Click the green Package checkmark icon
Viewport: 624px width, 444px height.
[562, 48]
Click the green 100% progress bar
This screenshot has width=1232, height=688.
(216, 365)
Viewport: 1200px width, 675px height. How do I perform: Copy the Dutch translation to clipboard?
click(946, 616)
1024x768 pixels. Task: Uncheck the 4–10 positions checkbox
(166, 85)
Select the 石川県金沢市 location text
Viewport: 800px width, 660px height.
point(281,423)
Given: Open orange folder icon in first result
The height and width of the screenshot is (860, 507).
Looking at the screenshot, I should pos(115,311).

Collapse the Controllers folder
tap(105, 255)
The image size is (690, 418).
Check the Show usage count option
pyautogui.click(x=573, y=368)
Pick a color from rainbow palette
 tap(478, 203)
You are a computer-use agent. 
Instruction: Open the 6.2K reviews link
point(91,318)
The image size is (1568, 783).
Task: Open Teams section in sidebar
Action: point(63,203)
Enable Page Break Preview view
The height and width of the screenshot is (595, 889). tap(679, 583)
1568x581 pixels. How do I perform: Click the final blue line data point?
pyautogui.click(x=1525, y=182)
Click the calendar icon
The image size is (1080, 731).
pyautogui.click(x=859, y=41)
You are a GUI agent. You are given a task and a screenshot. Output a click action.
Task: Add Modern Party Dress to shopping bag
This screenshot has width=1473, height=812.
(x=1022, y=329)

┄┄┄┄┄┄┄┄┄┄

→ **Prompt**
Could you reproduce the lines above, from the one that holds "1568x581 pixels. How" through the last, exactly as they stand?

→ **Answer box**
1568x581 pixels. How do I perform: Click the final blue line data point?
pyautogui.click(x=1525, y=182)
Click the calendar icon
The image size is (1080, 731).
pyautogui.click(x=859, y=41)
You are a GUI agent. You are given a task and a screenshot. Output a click action.
Task: Add Modern Party Dress to shopping bag
This screenshot has width=1473, height=812.
(x=1022, y=329)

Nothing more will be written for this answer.